Le tableau peut être regardé comme une représentation naturaliste de rêves, dont les associations singulières semblent pourtant parfaitement réalistes en termes de perspective, tout en composant des références philosophiques significatives.


III-   Dali propose au regardant la mémoire comme moyen de s’inscrire dans le temps qui passe.

Le temps ne passe pas ou le temps file.
Le temps n’avance pas ou, il ramolli, les montres ramollissent.
Le temps est déformé.

Sans montre le temps est éternel.

Le paysage est immuable.
C’est un clin d’œil à la mémoire. Le paysage fige le temps.

La mémoire capte le temps qui passe.

Dali use de symboles :
La mouche, posée sur la montre, peut s’envoler à tout moment et exprime la fugacité du temps.
L’arbre mort parle de l’incapacité à lutter contre le temps.
Les montres molles sont le temps relatif
La montre-gousset ne fond pas, elle est recouverte de fourmis. Les insectes symbolisent la décomposition, la mort.
Le masque qui gît par terre représenterait Dali ou le monde intérieur et son onirisme.
Le miroir incarne l’inconstance, il reflète la réalité et l’imaginaire.
L’œuf (seul sur la plage) incarne le renouveau.

La plage est déserte et le sol est dur.
La rive représente le vide émotionnel que ressent le peintre.
Les montagnes sont ancrées dans le sol et dans la mémoire tout comme la mer lumineuse.


IV-   Le tableau est marqué par la psychanalyse freudienne.

Selon Freud, le surréalisme met en valeur ce qu’il cherche, l’inconscient.

L’opposition entre mou et dur, entre surréalisme et réel interpelle le regardant.

Le tableau met en évidence la relativité du temps.
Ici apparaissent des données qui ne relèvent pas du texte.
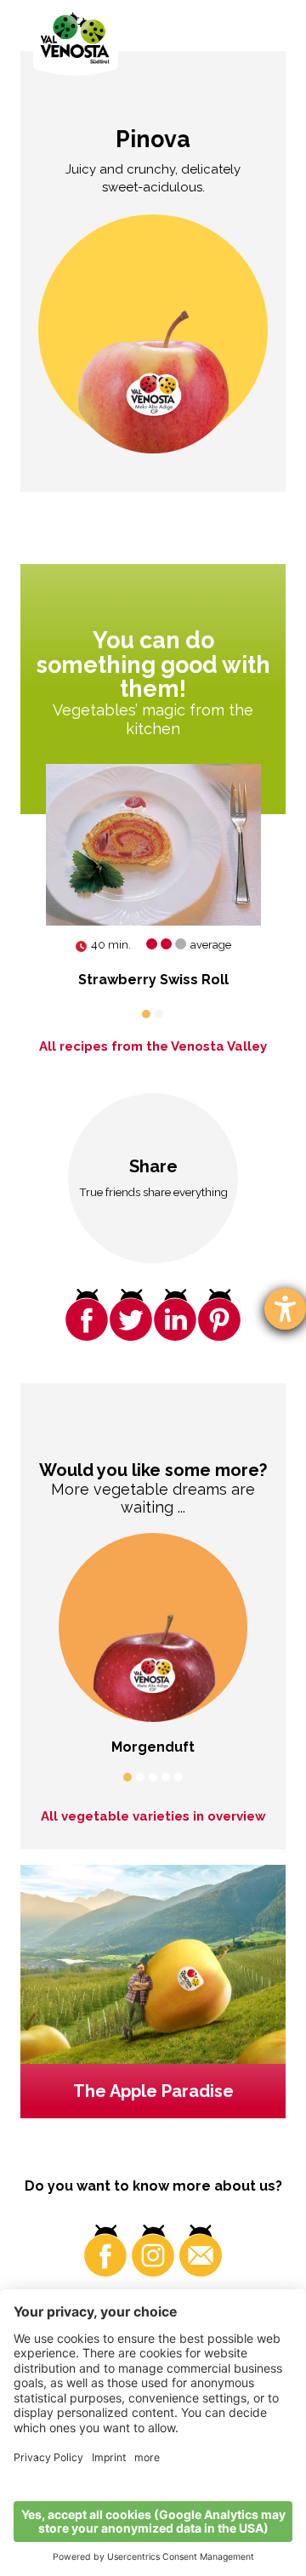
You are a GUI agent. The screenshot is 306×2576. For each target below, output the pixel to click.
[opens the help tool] (285, 1309)
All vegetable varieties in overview (153, 1816)
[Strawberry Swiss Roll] (153, 845)
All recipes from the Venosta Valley (153, 1046)
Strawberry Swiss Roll (153, 980)
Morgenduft (153, 1747)
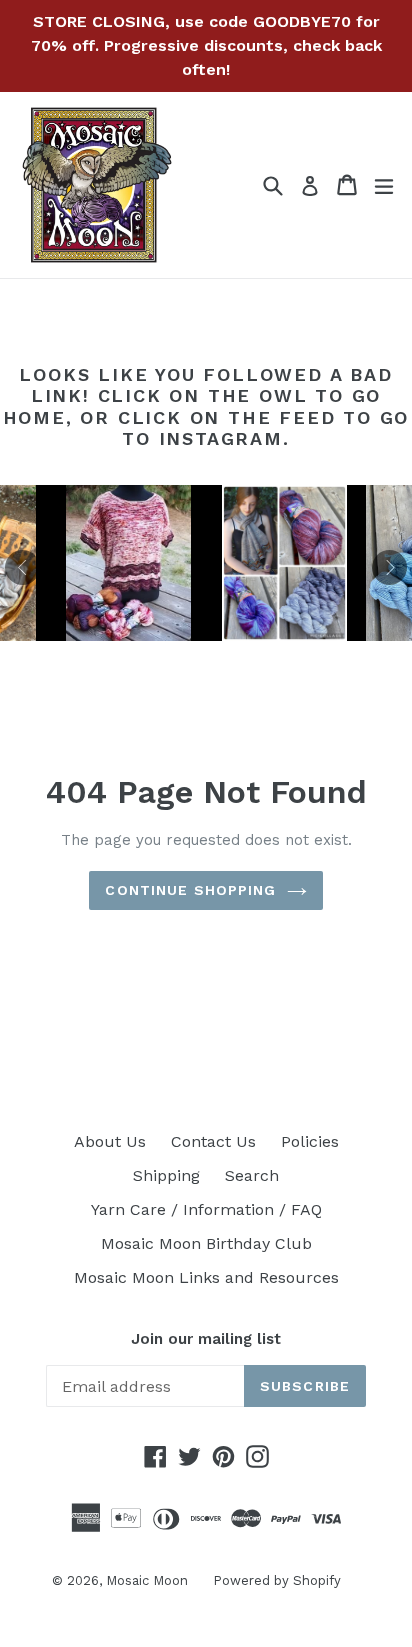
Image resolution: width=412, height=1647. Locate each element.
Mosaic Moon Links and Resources (206, 1277)
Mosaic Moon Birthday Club (206, 1243)
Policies (310, 1141)
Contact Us (213, 1141)
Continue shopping (190, 890)
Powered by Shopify (277, 1580)
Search (252, 1175)
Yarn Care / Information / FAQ (206, 1209)
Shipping (166, 1175)
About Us (110, 1141)
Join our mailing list (206, 1339)
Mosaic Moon (147, 1580)
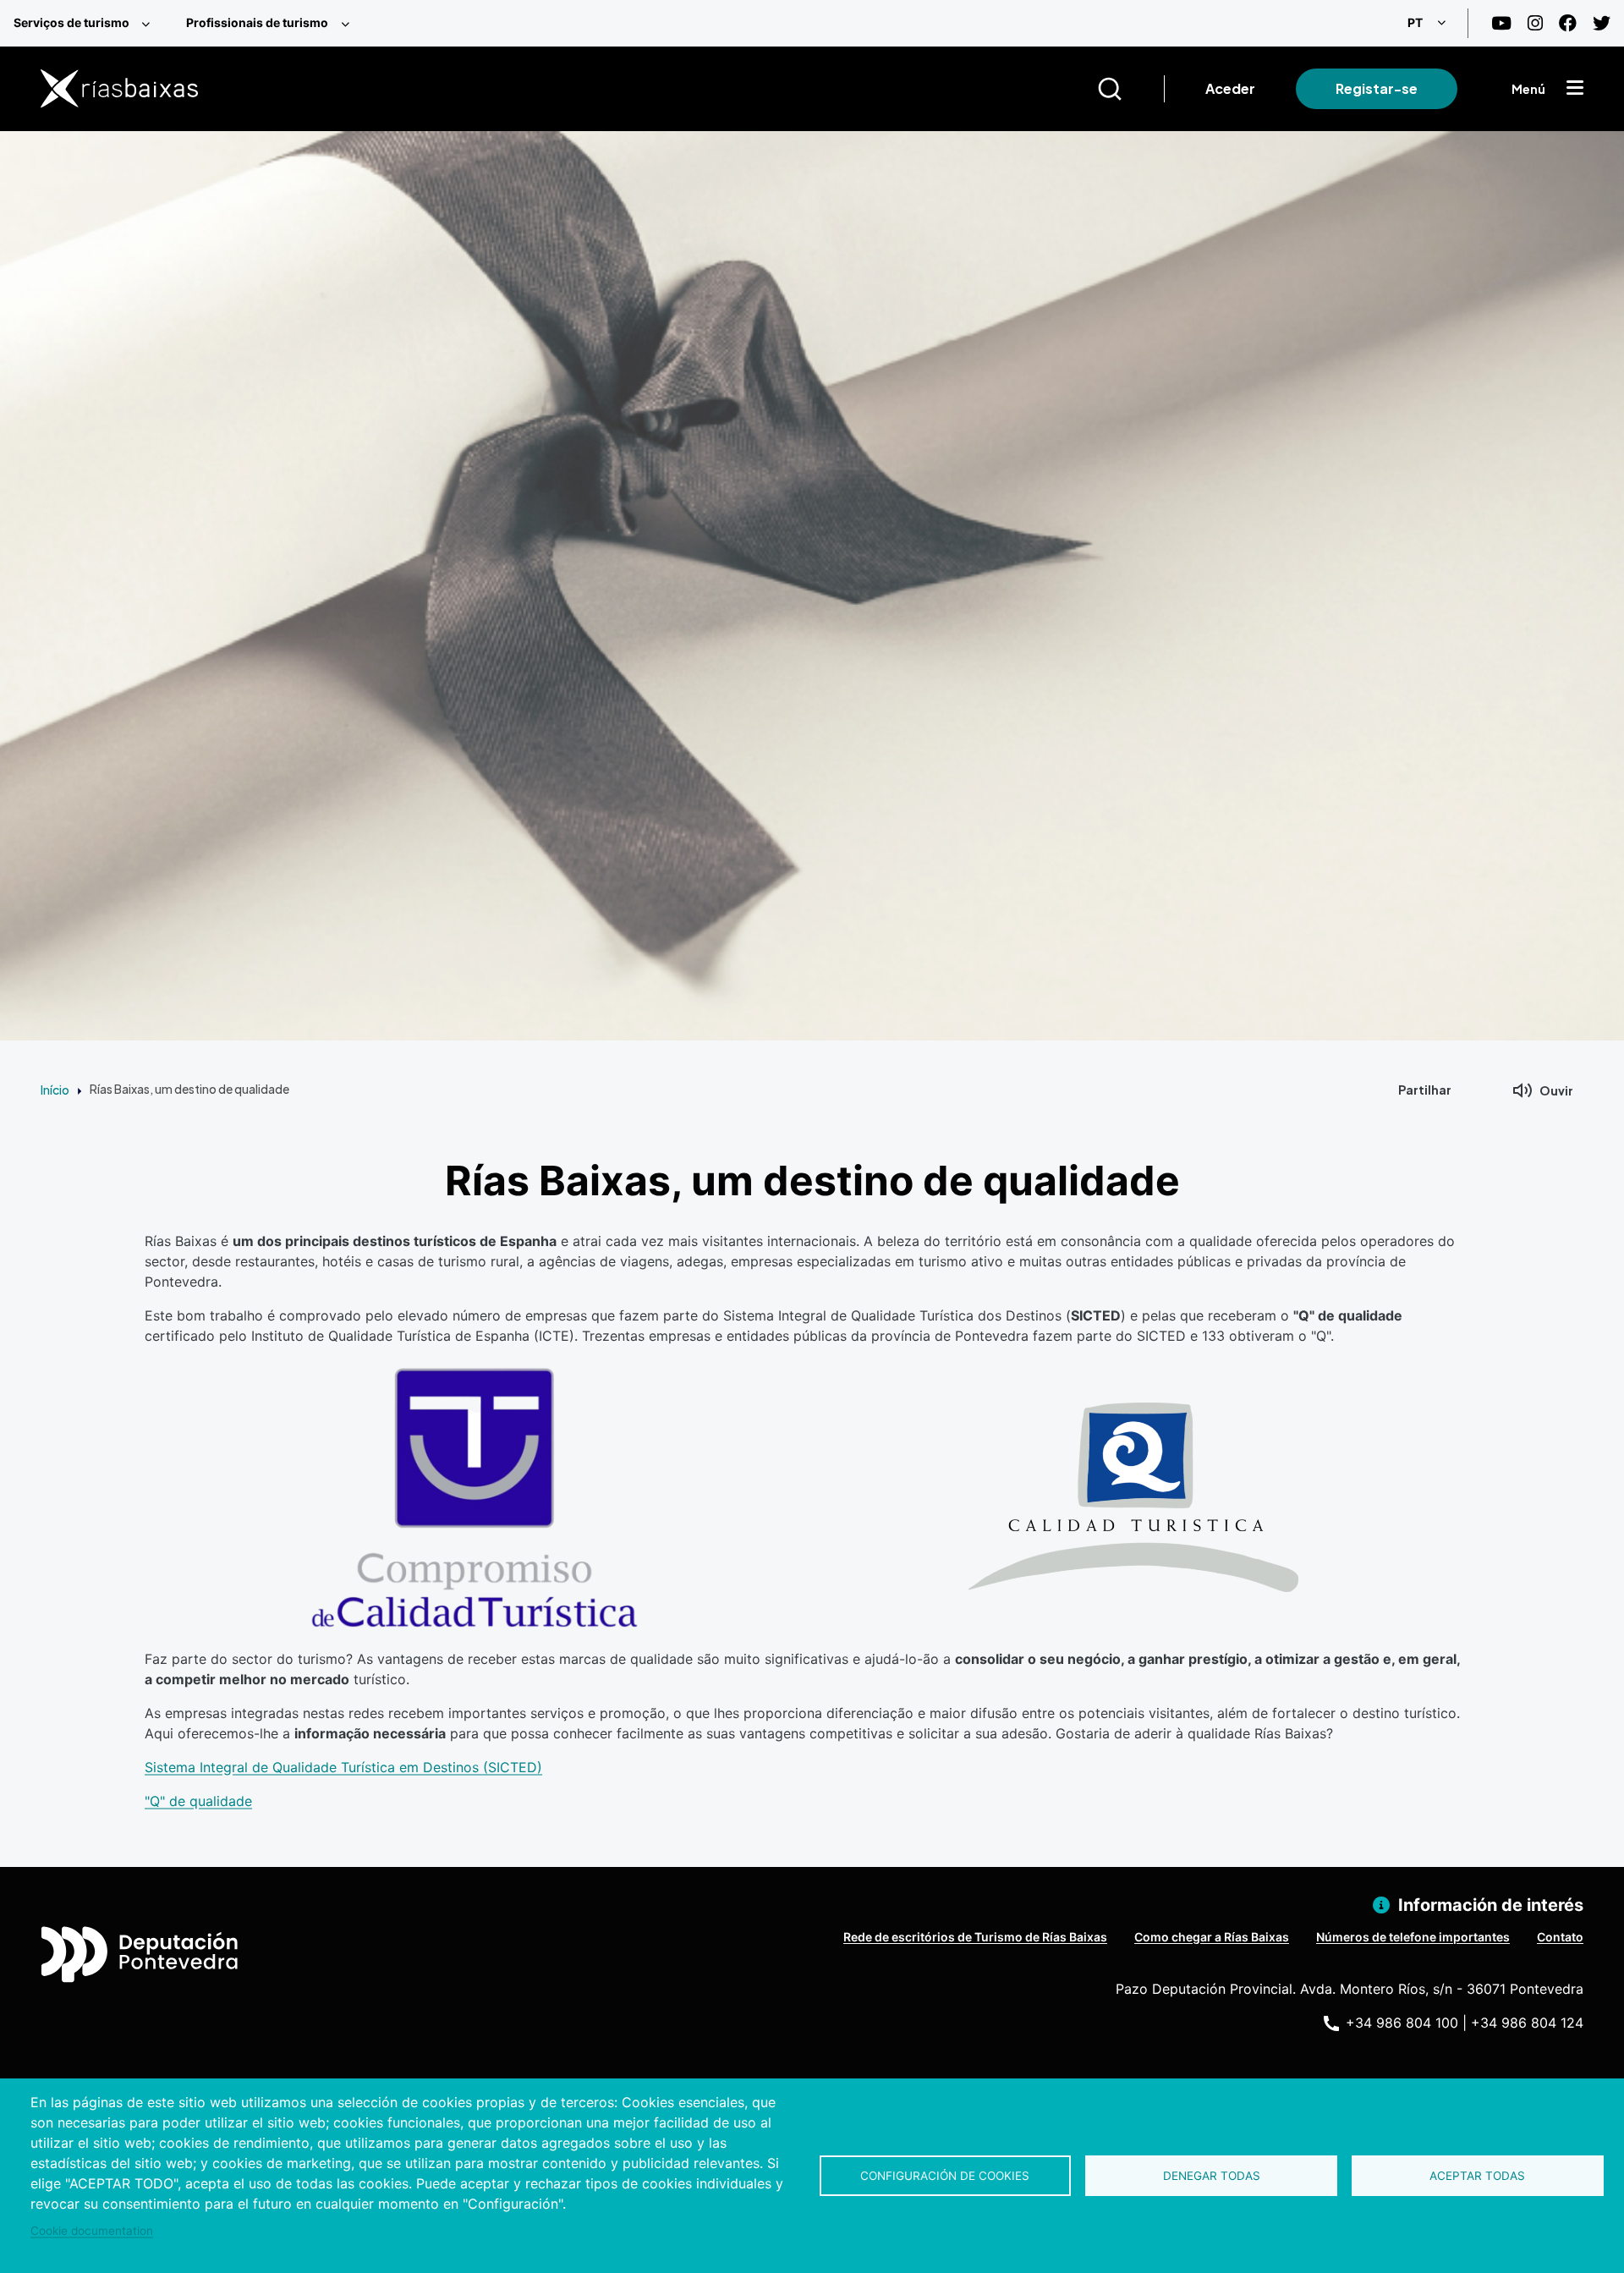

Le temps bonifie la mémoire comme un camembert coulant.
Les camemberts coulent
Les montres coulent
La mémoire coule
La mémoire ne retient que le bon

Sous le pont Mirabeau coule la Seine
Et nos amours
Faut-il qu’il m’en souvienne
La joie venait toujours après la peine
Vienne la nuit sonne l’heure
Les jours s’en vont je demeure

Apollinaire –Alcools 1913, 1ère strophe du poème « Sous le pont Mirabeau »

V-   Dali réinterpréte son tableau vingt ans plus tard.

Le tableau devient Désintégration de la persistance de la mémoire –1952-53.
Dali explore le sujet du progrès technologique.
La plage est inondée « tout y est suspendu dans l’espace sans que rien ne touche à rien ». Les montres à gousset reviennent à l’état de molécules.
Le Dali de la psychanalyse s’incline devant le Dali de la physique et de la religion.

 

Conclusion

 Le tableau a marqué les esprits et continue de fasciner les amoureux de l’art.

Dali est une figure majeure du Surréalisme aux côtés de Joan Miró et d’André Breton.

Ses toiles plongent le regardant dans un monde onirique propice à la réflexion.
Et si ce tableau doit sa résonance à un camembert, c’est très fort.